In questa notte d’autunno | Nazim Hikmet
In questa notte d’autunno
sono pieno delle tue parole
parole eterne come il tempo
come la materia
parole pesanti come la mano
scintillanti come le stelle.
Dalla tua testa dalla tua carne
dal tuo cuore
mi sono giunte le tue parole
le tue parole cariche di te
le tue parole, madre
le tue parole, amore
le tue parole, amica.
Erano tristi, amare
erano allegre, piene di speranza
erano coraggiose, eroiche
le tue parole
erano uomini
N. Hikmet, 1948
*
È passato molto tempo dall’ultima volta in cui ho letto Hikmet perché per farlo bisogna essere coraggiosi, come accade sempre quando si ha a che fare con l’assenza: l’oscurità, in essa, risplende.
Quando ero più giovane amavo cullarmi tra le sue forti braccia d’amori e passioni fiammeggianti, capaci di superare le drammatiche vicende personali in cui si trovò compresso: il carcere, la lotta politica, l’esilio.
Oggi, invece, i suoi versi per me galleggiano, come il fantasma benevolo d’un grande amore che non può ritornare.
Hikmet ed io siamo cambiati: sì, perché anche i poeti cambiano intrecciando le loro parole alle nostre vite.
E questo è terribile e bellissimo allo stesso tempo.
Come può esistere un filo conduttore tra anime così diverse? Cosa sottende l’antitesi d’ una assenza presente, d’una lontananza molto più prossima di quanto spazio e tempo possano testimoniare?
Un’apertura all’esistere e alla speranza, in Hikmet, assolutamente irrinunciabile: «Ho perso la mia libertà, ho perso il mio pane, oltre a te, /ma tra fame, tenebre e grida /mai ho perso la fiducia nei giorni che verranno /che alla nostra porta busseranno con le loro mani di sole… //sono felice di esser venuto a questo mondo, /adoro la sua terra, la sua luce […] //vorrei vagare per il mondo, /vedere pesci, frutti, astri mai visti».
L’energia limpida di un poeta capace continuamente di rinnovare la sua adesione alla vita.
Hikmet è una poesia recitata tra due vicinissimi sconosciuti, poggiati ad un muretto, sopra un tetto romano in una notte d’estate. Ed una dedica, sul retro d’un quadro.
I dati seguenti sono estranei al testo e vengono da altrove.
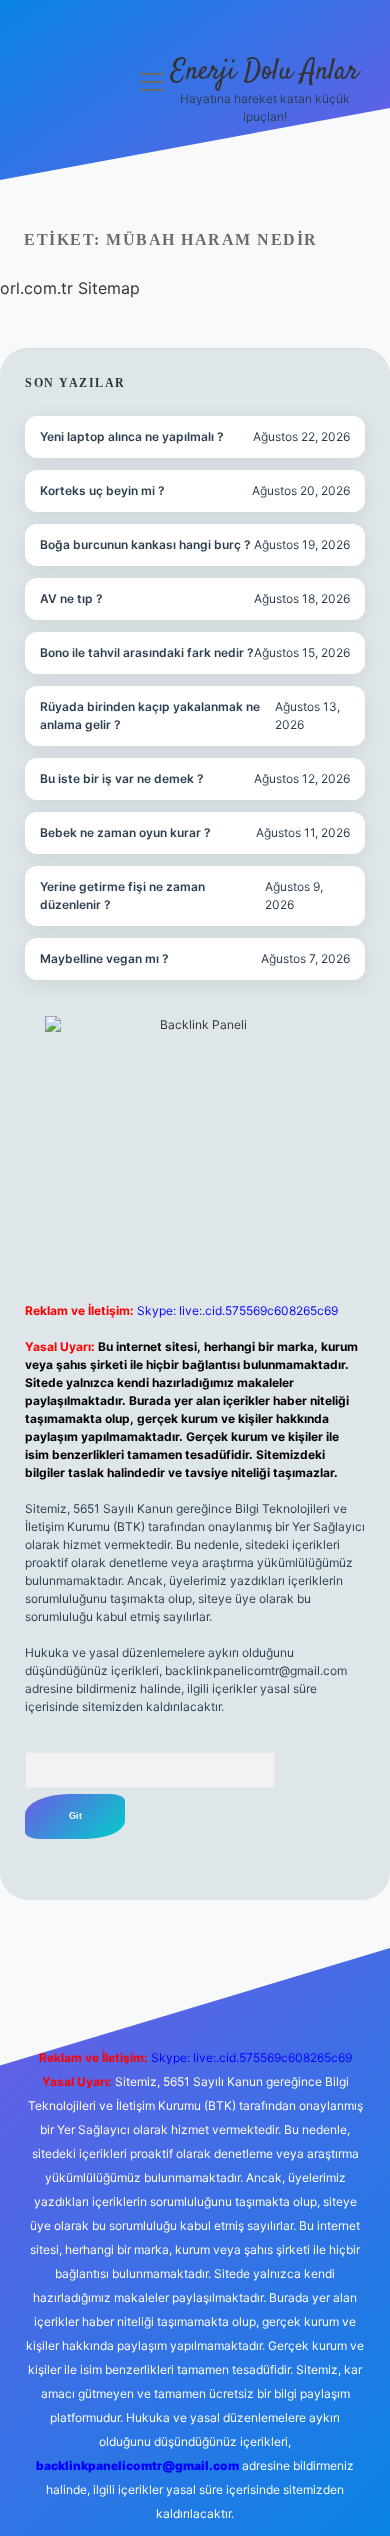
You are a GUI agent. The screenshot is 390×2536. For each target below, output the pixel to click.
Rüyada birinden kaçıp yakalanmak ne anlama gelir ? (150, 715)
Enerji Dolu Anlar (265, 72)
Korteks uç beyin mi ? (102, 490)
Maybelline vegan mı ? (104, 958)
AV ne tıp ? (71, 598)
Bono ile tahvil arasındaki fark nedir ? (147, 652)
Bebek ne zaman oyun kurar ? (125, 832)
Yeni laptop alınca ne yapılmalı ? (132, 436)
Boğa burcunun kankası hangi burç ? (145, 544)
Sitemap (109, 288)
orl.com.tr (36, 288)
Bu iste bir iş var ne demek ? (122, 778)
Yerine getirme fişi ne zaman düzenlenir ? (122, 895)
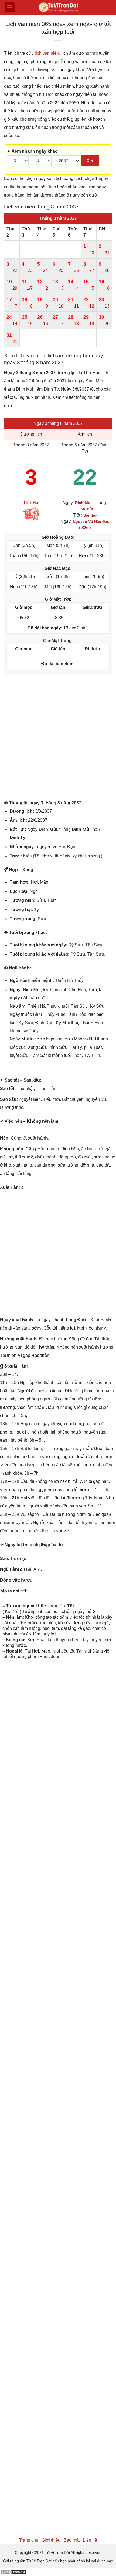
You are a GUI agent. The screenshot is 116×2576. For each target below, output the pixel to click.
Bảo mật (72, 2540)
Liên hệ (90, 2540)
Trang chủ (28, 2540)
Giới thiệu (51, 2540)
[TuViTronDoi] (58, 7)
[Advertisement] (58, 738)
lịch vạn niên (47, 53)
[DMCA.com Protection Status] (13, 2571)
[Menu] (10, 7)
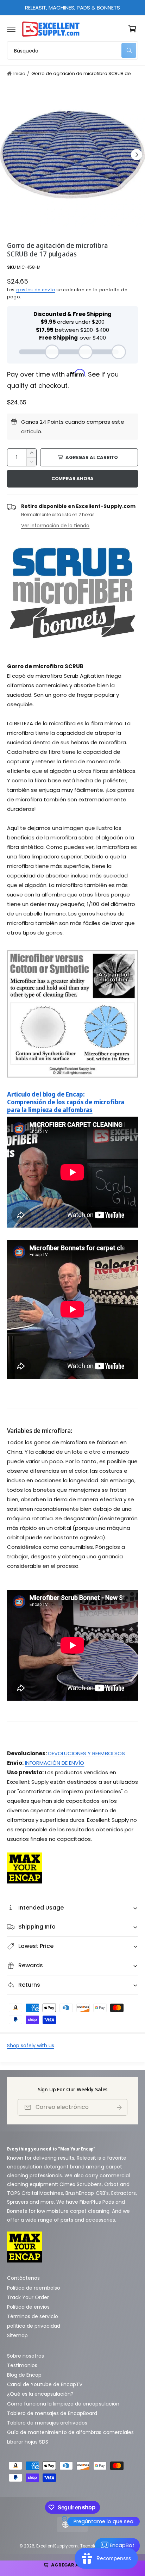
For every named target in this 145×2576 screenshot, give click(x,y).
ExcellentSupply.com (57, 2546)
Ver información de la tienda (55, 525)
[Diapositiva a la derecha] (136, 154)
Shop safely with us (30, 2045)
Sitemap (17, 2335)
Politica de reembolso (33, 2287)
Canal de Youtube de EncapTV (44, 2384)
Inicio (19, 73)
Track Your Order (28, 2297)
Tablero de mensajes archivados (47, 2422)
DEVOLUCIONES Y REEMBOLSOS (86, 1753)
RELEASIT (35, 7)
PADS (83, 7)
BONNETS (108, 7)
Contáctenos (23, 2278)
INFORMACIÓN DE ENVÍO (54, 1763)
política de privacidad (33, 2325)
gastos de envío (35, 290)
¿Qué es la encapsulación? (40, 2393)
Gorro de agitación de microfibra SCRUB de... (82, 73)
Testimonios (22, 2365)
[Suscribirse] (119, 2107)
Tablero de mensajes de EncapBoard (52, 2413)
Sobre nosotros (25, 2355)
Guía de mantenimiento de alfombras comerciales (70, 2432)
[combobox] (72, 50)
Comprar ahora (72, 478)
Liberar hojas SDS (27, 2441)
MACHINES (61, 7)
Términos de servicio (32, 2316)
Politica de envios (28, 2306)
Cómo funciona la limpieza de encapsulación (63, 2403)
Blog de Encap (24, 2374)
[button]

“A Massimo per i nostri sette anni insieme, per quella parte di te che mi manca e non potrò mai avere, per tutte le volte che mi hai detto non posso, ma anche per quelle in cui mi hai detto ritornerò! Sempre in attesa, posso chiamare la mia pazienza ‘amore’?”*
* [Le Fate Ignoranti, F. Ozpetek, 2001]
Hikmet, per me, sei tu, il lontano ricordo di quella sera d’inverno e l’impervio sentiero che hai deciso di non percorrere.